During the roundtable’s first session, we had the opportunity to view the award-winning film, Faces of Medical Error…From Tears to Transparency: The Story of Lewis Blackman.  The film, produced by two of our faculty members Drs. David Mayer and Timothy McDonald, is part of a series of educational films focusing on managing medical errors and participating in honest, open communication with patients and their families.
The story of 15-year-old Lewis Blackman is tragic and completely preventable.  In short, Lewis underwent elective, corrective surgery for pectus excavatum (http://en.wikipedia.org/wiki/Pectus_excavatum), and his post-operative course was littered with numerous signs and symptoms of deteriorating medical status.  Over a five day course he experienced increasing levels of pain, a steadily, consistently increasing HR that topped out in the 160s, systolic blood pressures into the 140s, physical exam signs consistent perhaps subtle but then blatant acute abdominal pain, and severe hypovolemia.  All the while the medical team continued to hang their hat on a diagnosis of intraintestinal gas which was later revised to post-operative ileus.  Moreover, as his family tried to escalate their concerns, the medical team did not listen or acknowledge their worries…until it was too late.
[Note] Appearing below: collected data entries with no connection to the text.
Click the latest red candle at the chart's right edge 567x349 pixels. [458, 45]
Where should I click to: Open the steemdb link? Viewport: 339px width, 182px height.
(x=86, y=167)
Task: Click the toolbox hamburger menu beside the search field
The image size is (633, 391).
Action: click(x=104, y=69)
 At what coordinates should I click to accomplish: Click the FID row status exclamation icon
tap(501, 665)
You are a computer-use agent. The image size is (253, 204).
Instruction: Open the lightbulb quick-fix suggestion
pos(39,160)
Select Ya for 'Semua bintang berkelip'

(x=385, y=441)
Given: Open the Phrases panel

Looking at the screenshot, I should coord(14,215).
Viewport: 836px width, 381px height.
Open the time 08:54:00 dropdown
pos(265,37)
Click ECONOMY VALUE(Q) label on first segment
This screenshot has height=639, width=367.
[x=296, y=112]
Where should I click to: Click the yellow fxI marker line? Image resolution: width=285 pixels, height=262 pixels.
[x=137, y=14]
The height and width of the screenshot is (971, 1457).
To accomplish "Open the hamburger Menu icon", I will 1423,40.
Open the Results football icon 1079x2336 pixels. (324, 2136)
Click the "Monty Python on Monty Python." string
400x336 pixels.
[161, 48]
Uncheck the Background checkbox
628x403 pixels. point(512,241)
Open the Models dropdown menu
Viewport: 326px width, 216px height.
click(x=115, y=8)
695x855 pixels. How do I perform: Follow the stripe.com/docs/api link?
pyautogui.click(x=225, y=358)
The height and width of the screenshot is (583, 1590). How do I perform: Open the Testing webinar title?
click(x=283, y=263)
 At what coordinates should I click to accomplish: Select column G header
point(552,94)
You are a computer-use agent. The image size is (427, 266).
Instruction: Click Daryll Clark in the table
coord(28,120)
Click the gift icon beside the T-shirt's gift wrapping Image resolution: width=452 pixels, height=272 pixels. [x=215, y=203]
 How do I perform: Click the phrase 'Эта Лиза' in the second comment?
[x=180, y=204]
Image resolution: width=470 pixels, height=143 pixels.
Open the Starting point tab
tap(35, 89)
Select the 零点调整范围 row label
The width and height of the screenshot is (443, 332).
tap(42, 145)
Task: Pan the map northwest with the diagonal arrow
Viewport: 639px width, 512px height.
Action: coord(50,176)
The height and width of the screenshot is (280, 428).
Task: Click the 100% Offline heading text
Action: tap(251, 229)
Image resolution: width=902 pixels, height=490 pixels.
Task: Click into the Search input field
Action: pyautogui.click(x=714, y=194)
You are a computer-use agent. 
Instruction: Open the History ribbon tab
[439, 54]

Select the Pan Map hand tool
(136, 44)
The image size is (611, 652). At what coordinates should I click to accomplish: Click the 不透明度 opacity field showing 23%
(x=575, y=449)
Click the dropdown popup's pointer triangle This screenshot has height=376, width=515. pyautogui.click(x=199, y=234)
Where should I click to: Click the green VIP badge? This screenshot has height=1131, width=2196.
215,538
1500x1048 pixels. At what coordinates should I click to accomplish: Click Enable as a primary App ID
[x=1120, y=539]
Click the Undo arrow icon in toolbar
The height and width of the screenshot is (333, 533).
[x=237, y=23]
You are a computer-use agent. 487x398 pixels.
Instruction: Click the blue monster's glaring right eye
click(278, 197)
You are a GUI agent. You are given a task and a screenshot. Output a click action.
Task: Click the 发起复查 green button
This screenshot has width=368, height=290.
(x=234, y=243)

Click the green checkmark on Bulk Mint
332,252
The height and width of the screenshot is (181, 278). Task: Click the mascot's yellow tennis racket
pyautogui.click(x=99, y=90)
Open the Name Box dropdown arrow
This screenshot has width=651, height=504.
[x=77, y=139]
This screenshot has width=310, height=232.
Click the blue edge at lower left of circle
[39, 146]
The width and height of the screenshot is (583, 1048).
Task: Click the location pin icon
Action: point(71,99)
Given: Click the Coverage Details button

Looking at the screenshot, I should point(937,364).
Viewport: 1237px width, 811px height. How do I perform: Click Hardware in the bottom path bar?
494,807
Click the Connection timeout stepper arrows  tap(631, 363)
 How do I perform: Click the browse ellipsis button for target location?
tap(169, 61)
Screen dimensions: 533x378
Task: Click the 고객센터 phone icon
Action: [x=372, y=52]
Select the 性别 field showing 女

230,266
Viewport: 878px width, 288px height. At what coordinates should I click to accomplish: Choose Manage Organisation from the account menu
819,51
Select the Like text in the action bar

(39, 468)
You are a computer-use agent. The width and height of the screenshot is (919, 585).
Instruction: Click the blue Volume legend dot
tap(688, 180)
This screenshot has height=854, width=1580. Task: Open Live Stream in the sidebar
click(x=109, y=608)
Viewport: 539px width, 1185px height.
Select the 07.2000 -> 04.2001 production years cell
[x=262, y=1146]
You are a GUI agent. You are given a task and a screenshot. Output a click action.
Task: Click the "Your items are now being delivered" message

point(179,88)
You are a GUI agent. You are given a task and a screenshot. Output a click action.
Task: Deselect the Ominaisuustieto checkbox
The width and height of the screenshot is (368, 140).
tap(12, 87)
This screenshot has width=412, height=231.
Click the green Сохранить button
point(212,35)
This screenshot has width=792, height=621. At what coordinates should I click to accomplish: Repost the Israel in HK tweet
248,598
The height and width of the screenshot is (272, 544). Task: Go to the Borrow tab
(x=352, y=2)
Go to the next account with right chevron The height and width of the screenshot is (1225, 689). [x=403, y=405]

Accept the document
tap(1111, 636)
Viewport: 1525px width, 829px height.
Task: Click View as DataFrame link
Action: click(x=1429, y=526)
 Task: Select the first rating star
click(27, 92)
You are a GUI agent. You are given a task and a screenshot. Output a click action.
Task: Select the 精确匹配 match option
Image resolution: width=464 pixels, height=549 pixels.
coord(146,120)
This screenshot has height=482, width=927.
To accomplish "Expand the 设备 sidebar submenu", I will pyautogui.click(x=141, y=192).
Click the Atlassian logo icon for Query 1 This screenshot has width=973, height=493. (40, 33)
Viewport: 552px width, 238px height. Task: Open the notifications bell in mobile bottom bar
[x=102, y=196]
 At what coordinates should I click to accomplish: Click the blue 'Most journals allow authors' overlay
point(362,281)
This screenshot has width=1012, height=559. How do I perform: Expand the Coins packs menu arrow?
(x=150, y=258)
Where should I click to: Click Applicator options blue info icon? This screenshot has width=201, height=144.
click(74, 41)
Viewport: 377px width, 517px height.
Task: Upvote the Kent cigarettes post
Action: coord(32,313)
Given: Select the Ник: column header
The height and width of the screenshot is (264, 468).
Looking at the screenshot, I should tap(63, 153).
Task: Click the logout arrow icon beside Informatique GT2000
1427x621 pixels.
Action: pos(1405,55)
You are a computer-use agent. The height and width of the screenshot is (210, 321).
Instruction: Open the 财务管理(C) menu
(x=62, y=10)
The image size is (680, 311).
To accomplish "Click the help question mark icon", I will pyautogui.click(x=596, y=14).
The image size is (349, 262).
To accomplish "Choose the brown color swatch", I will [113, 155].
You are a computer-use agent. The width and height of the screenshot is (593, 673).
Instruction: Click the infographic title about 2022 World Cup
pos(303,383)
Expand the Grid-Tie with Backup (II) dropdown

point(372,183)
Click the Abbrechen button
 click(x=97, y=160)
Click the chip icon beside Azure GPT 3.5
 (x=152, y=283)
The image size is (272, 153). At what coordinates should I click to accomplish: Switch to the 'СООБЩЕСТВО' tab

What struck me most about this story was how the fundamentals of medicine and patient-centered care were clouded and all but suppressed by the “working” diagnosis of constipation and the hospital’s culture.  A mantra of medicine is that “vitals are vital,” and this case proved this to be true.  Between post-op Day 1 until the day he passed, his HR steadily climbed by 15 points each day, and his bp had a parallel trend.  Within the last 5-6 hours of his life, his oxygen saturation was in the 80s.  Furthermore, at post-op Day 2 he complained of abdominal pain which only increased with a worsening abdominal exam — distended, tense belly.  Lewis’ mother, to no avail, repeatedly raised her concerns and tried to move them up the medical hierarchy.
This story sets the stage for my week at Telluride, and it begs the following questions that I want to begin to answer: how do we, as medical professionals get this way… as allied medical professionals, PharmDs, nurses, and physicians, how do we get to a point in our career where we ignore the basics?  And as a medical system, with so many points of patient contact, how could this case have slipped through our hands?  Lewis’ course also makes me wonder about how much blame we place on understanding the basics of clinical practice and what portion of this was caused by systems/culture issues?
Throughout the week and beyond, I want to better understand the safety and quality theories and jargon that explain how medical professionals adopt these malicious habits so that I may better understand how to solve these problems.